Medical experts at Baylor College of Medicine are sharing tips on how to maintain your vitamin D intake in the winter.
"Vitamin D is well-known to support bone health, but it also plays a role in the health of your heart as well as your (general intestine) tract," said Dr. Mike Ren, assistant professor in Baylor's Department of Family and Community Medicine. "It's tougher to get it because a lot of the absorption and how the vitamin gets transformed to usable substance in our bodies is from the sun. You need the sun high in the sky, not when it's rising or about to set, for your body to effectively absorb sunlight to absorb the vitamin D."
Experts say that some fatty fishes and seafood naturally contain some vitamin D, but that it's not commonly found in other foods, therefore causing a lack in vitamin D in people's diets. Sun exposure helps, but in the winter months, a lack of sunlight persists.
A typical adult needs 800 units of vitamin D a day, which translates to 15-30 minutes of good, direct sunlight. No need to put on a bathing suit just to get sun. Experts say that you can be fully clothed with the sun shining on your face or hands to get sufficient exposure. One thing is to make sure you get your sun exposure during peak sunlight and not at sunrise or sunset.
If you're one of the work-from-home population group, Dr. Ren suggests taking an over-the-counter vitamin D supplement.

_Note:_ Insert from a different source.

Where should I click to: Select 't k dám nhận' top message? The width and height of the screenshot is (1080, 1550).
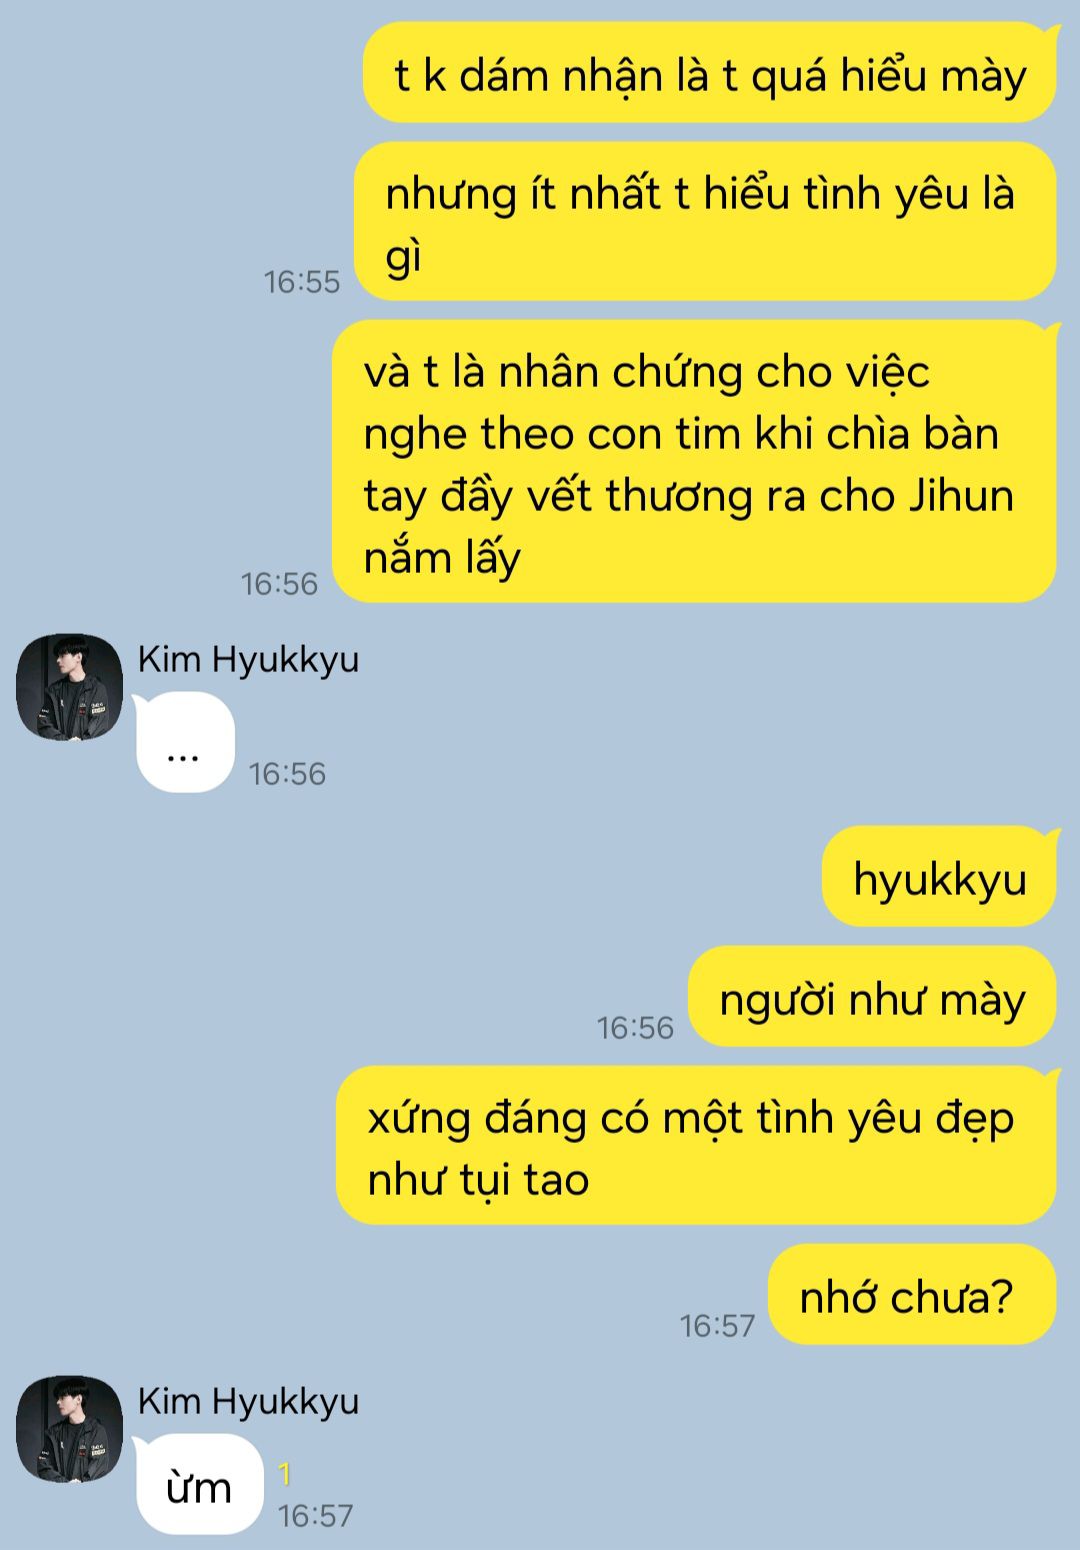tap(710, 73)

"Some new students are also finding that vitamin D is important for proper muscle function, like your constantly beating heart, as well as lower risk of getting a variety of cancers," said Dr. Ren.
The doctor added one caveat: be sure to get your vitamin D levels checked as certain health conditions could affect side effects. Vitamin D is touted for calcium absorption and bone health.
"These are new studies, so I don't want to overestimate their importance, but on the flip side, I don't want people to trivialize it and say it's not important," he said.